El estaño como aleación
El estaño es conocido por su versatilidad a la hora de formar aleaciones, una influencia histórica presente en diversas industrias, desde la metalurgia hasta la electrónica. Uno de los primeros usos significativos de las aleaciones de estaño fue el bronce, con una composición del 12,5 % de estaño y el 87,5 % de cobre (12,5 % y 87,5 %, respectivamente), que se remonta al año 3000 a. C. Hoy en día, el estaño se utiliza en una gran variedad de aleaciones, incluidas algunas muy conocidas como las soldaduras blandas de estaño y plomo, que contienen un 60 % o más de estaño.
El estaño en la electrónica
El estaño desempeña un papel importante en la industria electrónica, ya que contribuye a la fabricación y al funcionamiento de dispositivos electrónicos en diversas aplicaciones y formatos.
Óxido de estaño
El óxido de estaño, cuya fórmula química es SnO, es un óxido metálico utilizado en diversas industrias debido a sus propiedades únicas. Se emplea habitualmente en la producción de recubrimientos conductores transparentes y presenta tanto transparencia como conductividad eléctrica cuando se deposita en forma de película delgada. Entre sus amplias aplicaciones se incluyen la energía fotovoltaica y la optoelectrónica, donde se utiliza como ánodo, sustrato de recubrimiento, diodo de Schottky y catalizador. El nanopolvo de óxido de estaño (IV) pertenece a una clase de materiales para electrodos aplicables en la fabricación de baterías de iones de litio. Ofrece una alta capacidad teórica, buena seguridad y un bajo coste de producción, lo que ha despertado un gran interés. Además, el recubrimiento superficial y el dopaje elemental del SnO₂ han mejorado las características electroquímicas de las baterías.
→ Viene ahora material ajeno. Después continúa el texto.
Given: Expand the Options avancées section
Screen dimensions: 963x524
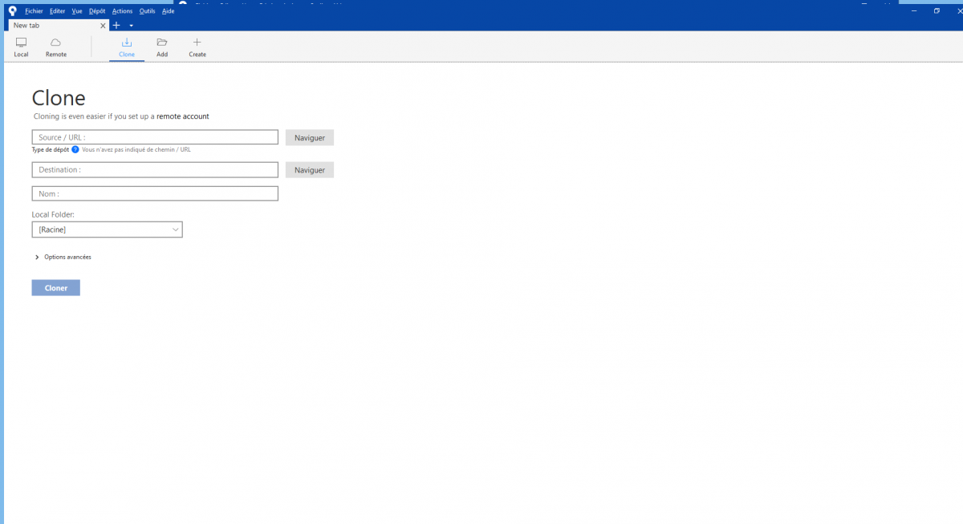Looking at the screenshot, I should (38, 257).
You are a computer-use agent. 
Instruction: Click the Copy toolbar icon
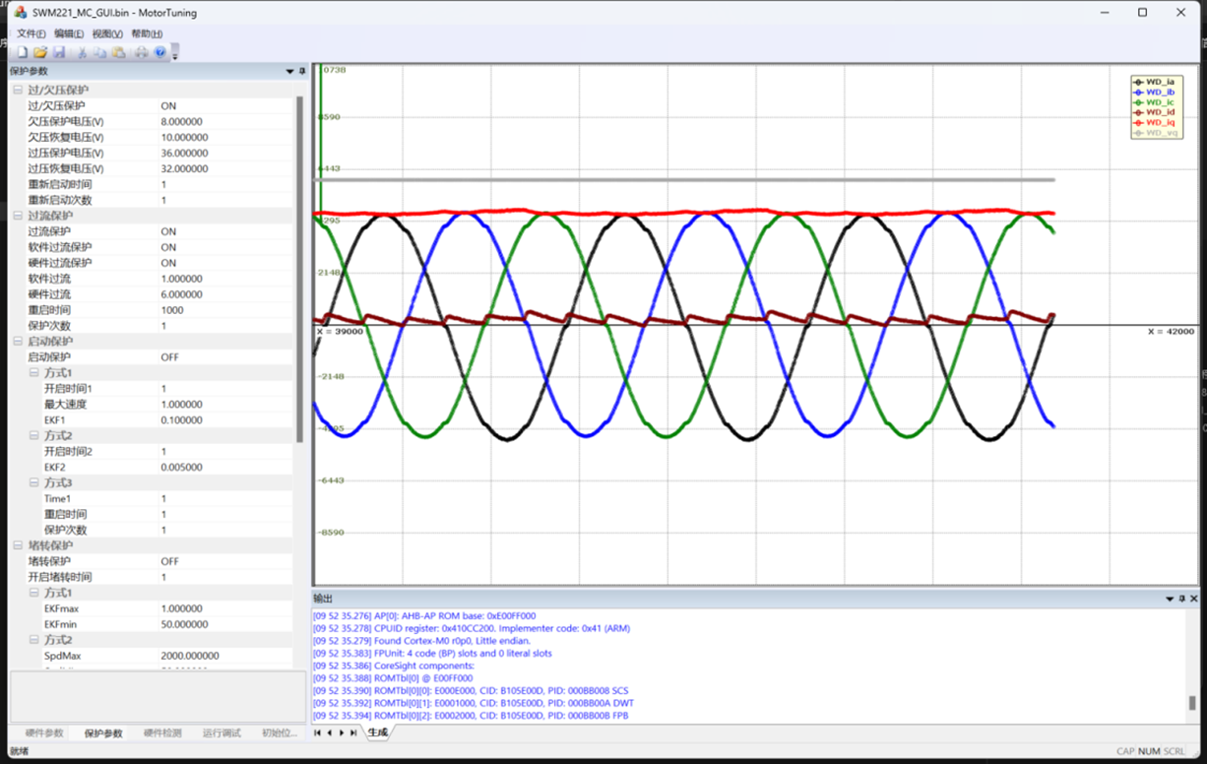click(99, 52)
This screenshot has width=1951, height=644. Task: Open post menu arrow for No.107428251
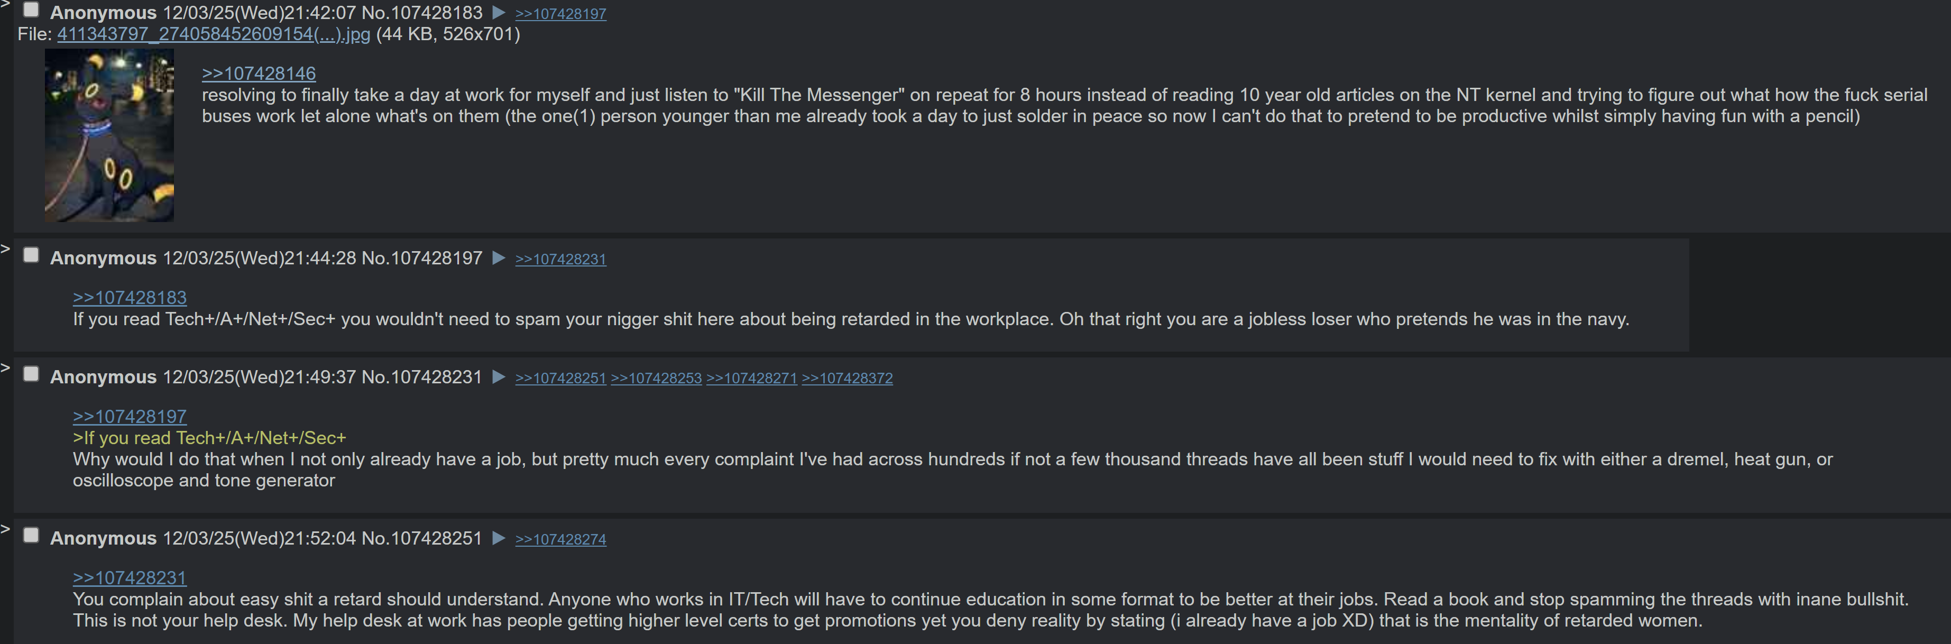[498, 539]
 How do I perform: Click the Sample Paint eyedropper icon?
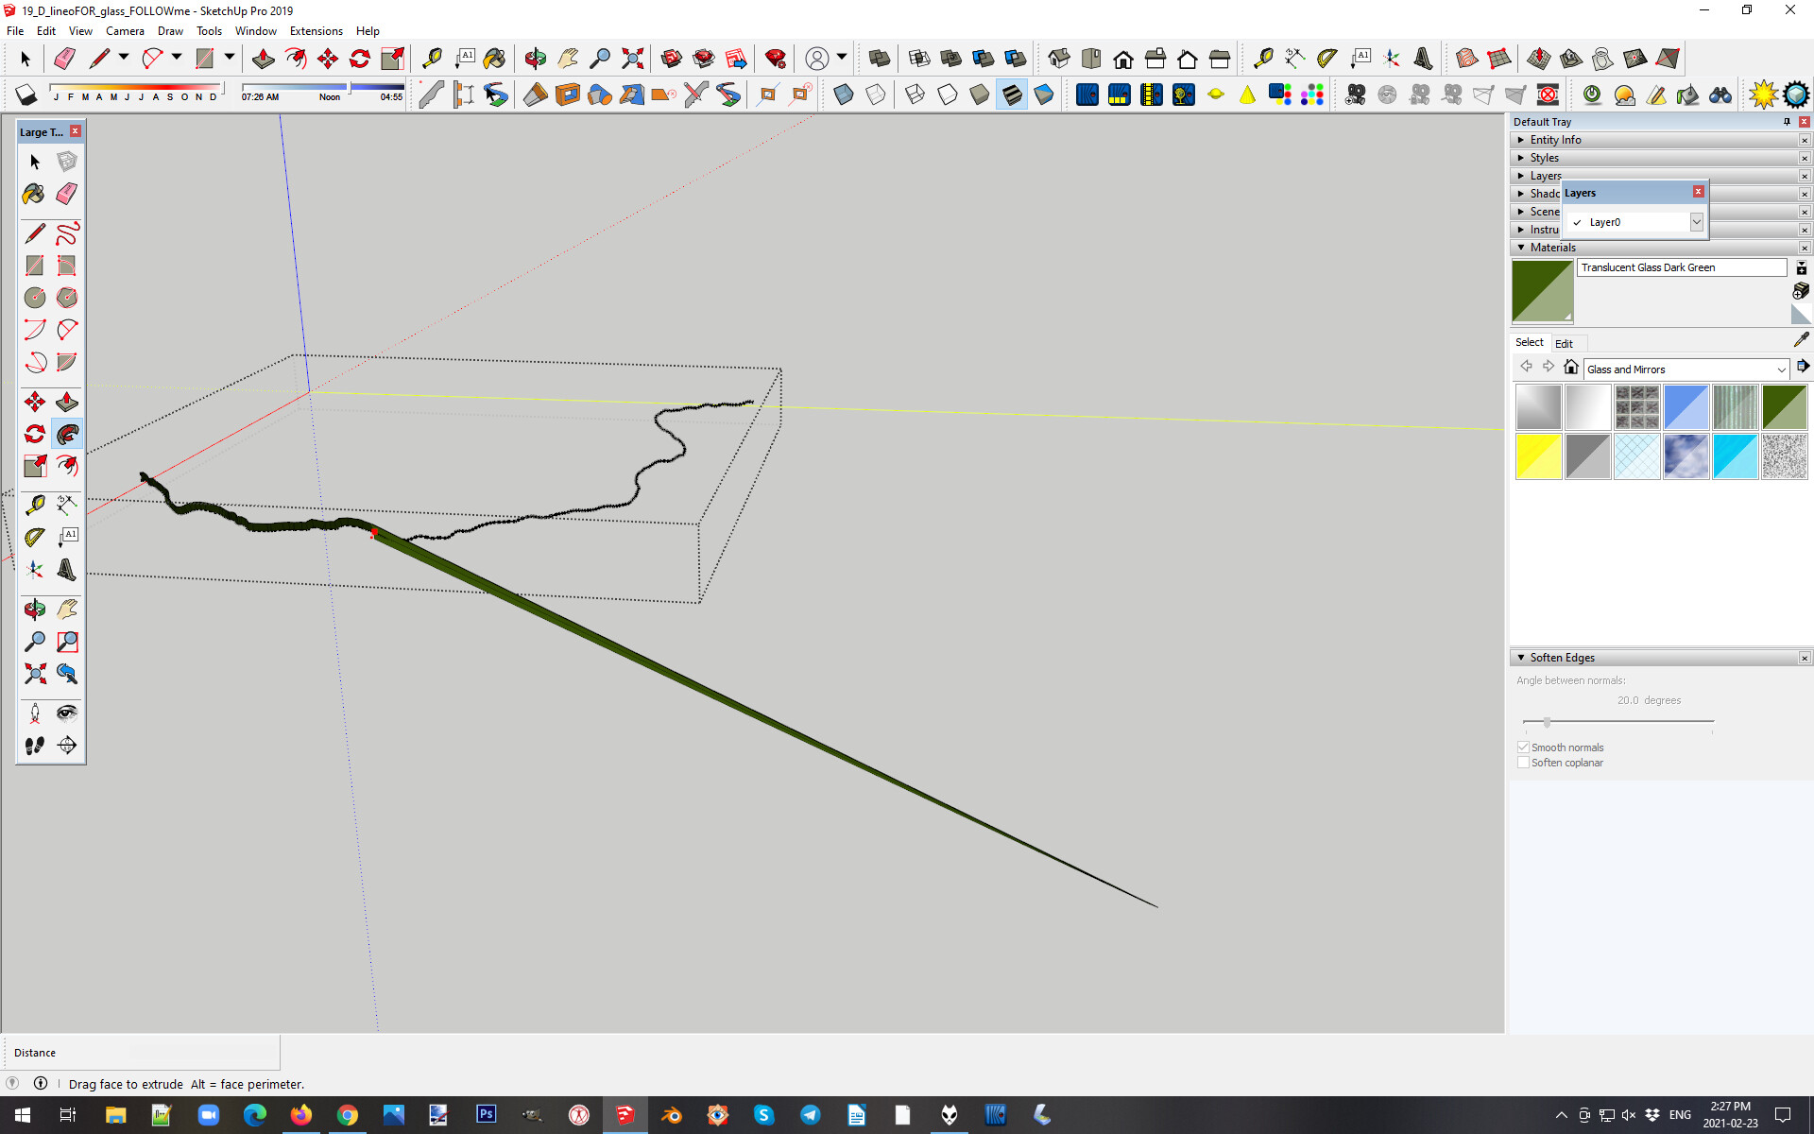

Estas baterías constan de un ánodo, un cátodo y un electrolito, lo que facilita el ciclo de carga y descarga y contribuye al desarrollo de baterías más ecológicas y sostenibles para el almacenamiento de energía eléctrica. Además, las características únicas del óxido de estaño, como su bajo coste, su alta capacidad de detección de gases, su bajo tiempo de respuesta y su rápida recuperación, lo convierten en un material prometedor para sensores de gas y dispositivos optoelectrónicos. El óxido de estaño también se utiliza en la fabricación de fotoánodos mesoporosos para células solares. El proceso consiste en imprimir una pasta de alta viscosidad sobre obleas de sílice semielaboradas mediante serigrafía, lo que da como resultado microarrays integrados con un excelente rendimiento de fabricación.